[Teks Sumber]
++++++++++
Sidang Tipikor Tol Cisumdawu, Jaksa Tak Bisa Buktikan Ada Kerugian Negara 329 Miliar: BTN Terancam Sanksi Pidana
Jayantara-News.com, Bandung
Sidang lanjutan dugaan korupsi pengadaan lahan untuk Tol Cisumdawu kembali digelar di Pengadilan Tipikor Bandung, Rabu, (23/10/2024). Kasus korupsi yang menetapkan 5 (lima) tersangka hasil penyelidikan Kejaksaan Negeri Sumedang tersebut menimbulkan kerugian negara dengan nilai cukup besar.
Uang ganti Rugi (UGR) pembebasan lahan Tol Cisumdawu sebesar 329,7 miliar itu, didakwakan oleh JPU sebagai hasil tindak pidana korupsi sistemik dilakukan secara bersama-sama yang melibatkan Atang Rahmat (anggota Tim P2T/ BPN), Agus Priyono (pegawai BPN Ketua Satgas B Tim P2T), Mono Igfirly (pejabat KJPP), Mushofah Uyun (Kades Cilayung), dan seorang Direktur PT Priwista Raya, Dadan Setiadi Megantara sebagai pemilik lahan terdampak Tol Cisumdawu.
Fakta persidangan mengungkap, bahwa barang bukti korupsi senilai 329,7 miliar yang diklaim Jaksa sebagai kerugian negara, masih berada di Bank BTN. JPU Arlin Aditya dalam keterangan kepada awak media membenarkan, bahwa UGR masih berada di Bank BTN. “Uangnya (masih ada). Disimpan di Bank BTN melalui konsinyasi di PN Sumedang,” tegas Arlin.
Fakta selanjutnya terungkap, bahwa UGR tersebut milik sejumlah warga ahli waris yang telah diputuskan oleh Pengadilan Negeri Sumedang melalui penetapan pencairan konsinyasi. Bukan milik tersangka Dadan Setiadi Megantara.
UGR di Bank BTN milik pihak lain yang diklaim JPU sebagai barang bukti tindak pidana korupsi, tidak terdapat izin penyitaan dari Pengadilan, belum dicairkan kepada pemilik yang sah, karena ada surat permohonan pemblokiran dari Kejari Sumedang. Berbagai kejanggalan atas dakwaan JPU menjadikan sidang Tipikor tersebut beraroma intrik kepentingan.
Temuan dugaan korupsi pihak Kejaksaan dipaksakan naik ke persidangan Tipikor, meskipun kerugian negara sebagai syarat utama persidangan tidak terpenuhi, lantas Jaksa berdalih telah terjadi perbuatan melawan hukum berupa rekayasa dalam proses UGR yang dilakukan oleh kelima terdakwa.
++++++++++
[Ketentuan Latihan]
Tolong jawab pertanyaan berikut berdasarkan berita sidang Tol Cisumdawu di atas, satu jawaban per baris dengan nomor yang sama.
1. Di pengadilan mana sidang lanjutan pada Rabu (23/10/2024) digelar?
2. Di bank mana UGR senilai 329,7 miliar itu masih berada?
3. Pihak mana yang mengirim surat permohonan pemblokiran sehingga UGR belum dicairkan kepada pemilik yang sah?

[Data Mentah]
++++++++++
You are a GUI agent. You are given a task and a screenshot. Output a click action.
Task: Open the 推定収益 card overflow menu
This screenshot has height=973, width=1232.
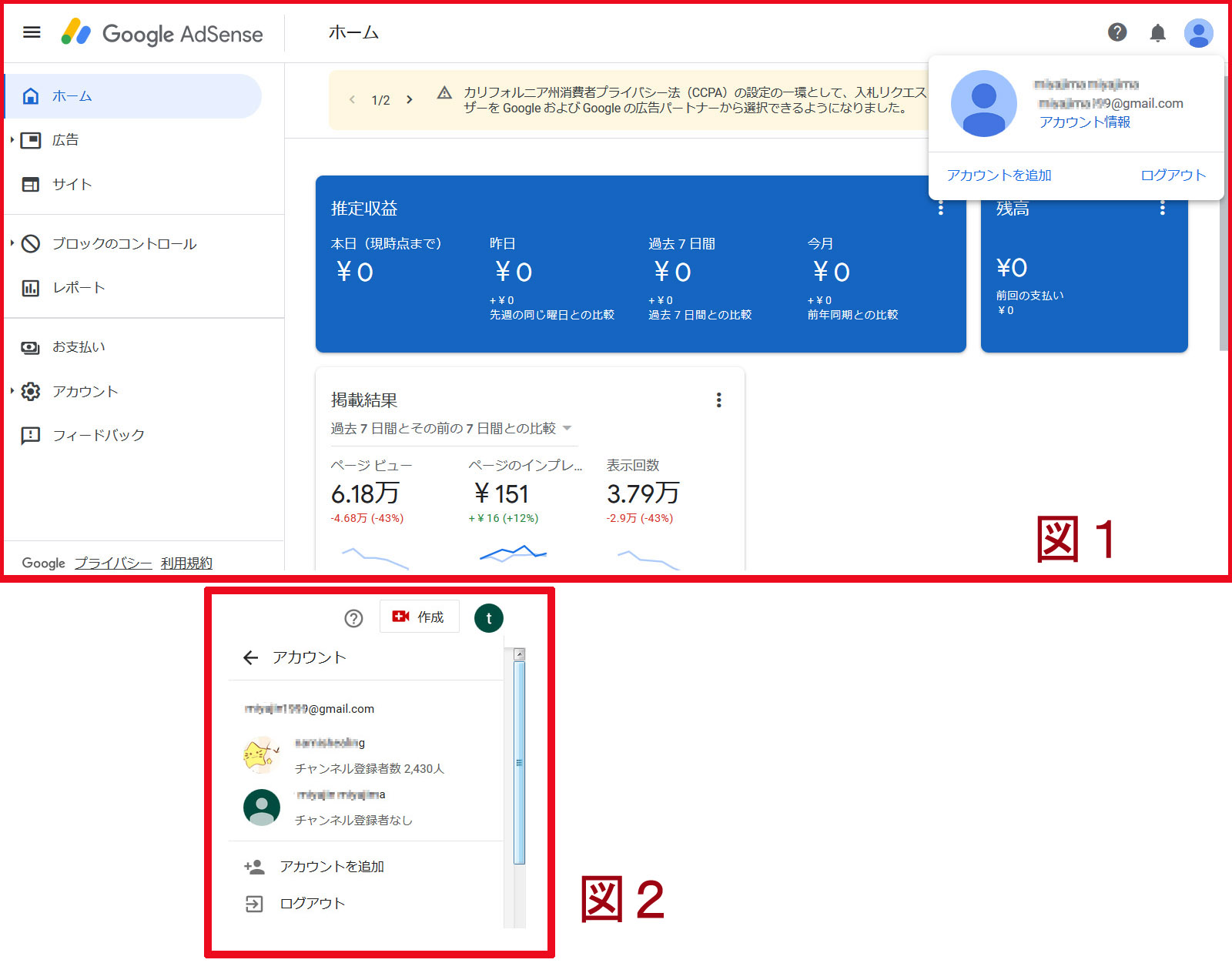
++++++++++
[Penyelesaian Tugas]
1. Pengadilan Tipikor Bandung
2. Bank BTN
3. Kejari Sumedang